■ **Task instructions**:
Please reproduce each of the entries below exactly as they appear.

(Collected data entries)
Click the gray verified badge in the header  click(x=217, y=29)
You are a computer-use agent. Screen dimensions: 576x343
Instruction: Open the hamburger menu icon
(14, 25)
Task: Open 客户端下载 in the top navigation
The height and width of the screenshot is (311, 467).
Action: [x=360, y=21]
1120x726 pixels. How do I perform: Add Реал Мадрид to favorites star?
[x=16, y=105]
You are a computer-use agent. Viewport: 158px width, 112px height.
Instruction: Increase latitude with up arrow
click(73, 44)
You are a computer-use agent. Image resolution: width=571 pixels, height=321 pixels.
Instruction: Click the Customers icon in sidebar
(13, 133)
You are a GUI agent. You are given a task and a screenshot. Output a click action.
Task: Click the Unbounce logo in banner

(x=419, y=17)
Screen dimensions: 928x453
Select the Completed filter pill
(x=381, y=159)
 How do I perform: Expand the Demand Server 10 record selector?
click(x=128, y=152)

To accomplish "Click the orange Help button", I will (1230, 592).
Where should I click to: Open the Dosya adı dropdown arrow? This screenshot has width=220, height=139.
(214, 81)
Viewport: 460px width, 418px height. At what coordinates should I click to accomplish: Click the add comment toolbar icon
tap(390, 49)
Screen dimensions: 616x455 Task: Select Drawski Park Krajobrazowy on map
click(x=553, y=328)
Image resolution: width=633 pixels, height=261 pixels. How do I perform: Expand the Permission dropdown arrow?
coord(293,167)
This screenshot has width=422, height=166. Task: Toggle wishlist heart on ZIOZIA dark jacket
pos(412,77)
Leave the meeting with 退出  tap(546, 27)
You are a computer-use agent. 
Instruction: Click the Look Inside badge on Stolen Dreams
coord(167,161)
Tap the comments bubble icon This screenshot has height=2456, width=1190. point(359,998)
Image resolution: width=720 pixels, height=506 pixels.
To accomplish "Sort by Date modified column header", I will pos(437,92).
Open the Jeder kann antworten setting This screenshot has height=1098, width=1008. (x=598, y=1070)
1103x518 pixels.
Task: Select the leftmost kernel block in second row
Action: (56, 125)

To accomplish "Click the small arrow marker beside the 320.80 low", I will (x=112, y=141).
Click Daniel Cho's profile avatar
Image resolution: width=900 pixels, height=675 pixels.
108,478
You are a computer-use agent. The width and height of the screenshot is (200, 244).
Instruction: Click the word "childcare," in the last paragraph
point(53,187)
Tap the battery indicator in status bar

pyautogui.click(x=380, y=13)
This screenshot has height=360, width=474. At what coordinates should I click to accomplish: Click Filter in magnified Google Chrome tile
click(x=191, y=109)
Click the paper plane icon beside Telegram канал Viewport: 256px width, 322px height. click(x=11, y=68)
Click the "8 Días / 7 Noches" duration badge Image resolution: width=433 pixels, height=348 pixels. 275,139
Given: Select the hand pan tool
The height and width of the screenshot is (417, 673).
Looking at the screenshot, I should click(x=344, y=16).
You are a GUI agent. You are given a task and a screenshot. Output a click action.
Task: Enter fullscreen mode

■ **Solution to the exercise**:
Click the gray verified badge in the header  click(x=217, y=29)
You are a computer-use agent. Screen dimensions: 576x343
Instruction: Open the hamburger menu icon
(14, 25)
Task: Open 客户端下载 in the top navigation
The height and width of the screenshot is (311, 467).
Action: [x=360, y=21]
1120x726 pixels. How do I perform: Add Реал Мадрид to favorites star?
[x=16, y=105]
You are a computer-use agent. Viewport: 158px width, 112px height.
Instruction: Increase latitude with up arrow
click(73, 44)
You are a computer-use agent. Image resolution: width=571 pixels, height=321 pixels.
Instruction: Click the Customers icon in sidebar
(13, 133)
You are a GUI agent. You are given a task and a screenshot. Output a click action.
Task: Click the Unbounce logo in banner

(x=419, y=17)
Screen dimensions: 928x453
Select the Completed filter pill
(x=381, y=159)
 How do I perform: Expand the Demand Server 10 record selector?
click(x=128, y=152)

To accomplish "Click the orange Help button", I will (1230, 592).
Where should I click to: Open the Dosya adı dropdown arrow? This screenshot has width=220, height=139.
(214, 81)
Viewport: 460px width, 418px height. At what coordinates should I click to accomplish: Click the add comment toolbar icon
tap(390, 49)
Screen dimensions: 616x455 Task: Select Drawski Park Krajobrazowy on map
click(x=553, y=328)
Image resolution: width=633 pixels, height=261 pixels. How do I perform: Expand the Permission dropdown arrow?
coord(293,167)
This screenshot has width=422, height=166. Task: Toggle wishlist heart on ZIOZIA dark jacket
pos(412,77)
Leave the meeting with 退出  tap(546, 27)
You are a computer-use agent. 
Instruction: Click the Look Inside badge on Stolen Dreams
coord(167,161)
Tap the comments bubble icon This screenshot has height=2456, width=1190. point(359,998)
Image resolution: width=720 pixels, height=506 pixels.
To accomplish "Sort by Date modified column header", I will pos(437,92).
Open the Jeder kann antworten setting This screenshot has height=1098, width=1008. (x=598, y=1070)
1103x518 pixels.
Task: Select the leftmost kernel block in second row
Action: (56, 125)

To accomplish "Click the small arrow marker beside the 320.80 low", I will (x=112, y=141).
Click Daniel Cho's profile avatar
Image resolution: width=900 pixels, height=675 pixels.
108,478
You are a computer-use agent. The width and height of the screenshot is (200, 244).
Instruction: Click the word "childcare," in the last paragraph
point(53,187)
Tap the battery indicator in status bar

pyautogui.click(x=380, y=13)
This screenshot has height=360, width=474. At what coordinates should I click to accomplish: Click Filter in magnified Google Chrome tile
click(x=191, y=109)
Click the paper plane icon beside Telegram канал Viewport: 256px width, 322px height. click(x=11, y=68)
Click the "8 Días / 7 Noches" duration badge Image resolution: width=433 pixels, height=348 pixels. 275,139
Given: Select the hand pan tool
The height and width of the screenshot is (417, 673).
Looking at the screenshot, I should click(x=344, y=16).
You are a GUI agent. You are given a task and a screenshot. Output a click action.
Task: Enter fullscreen mode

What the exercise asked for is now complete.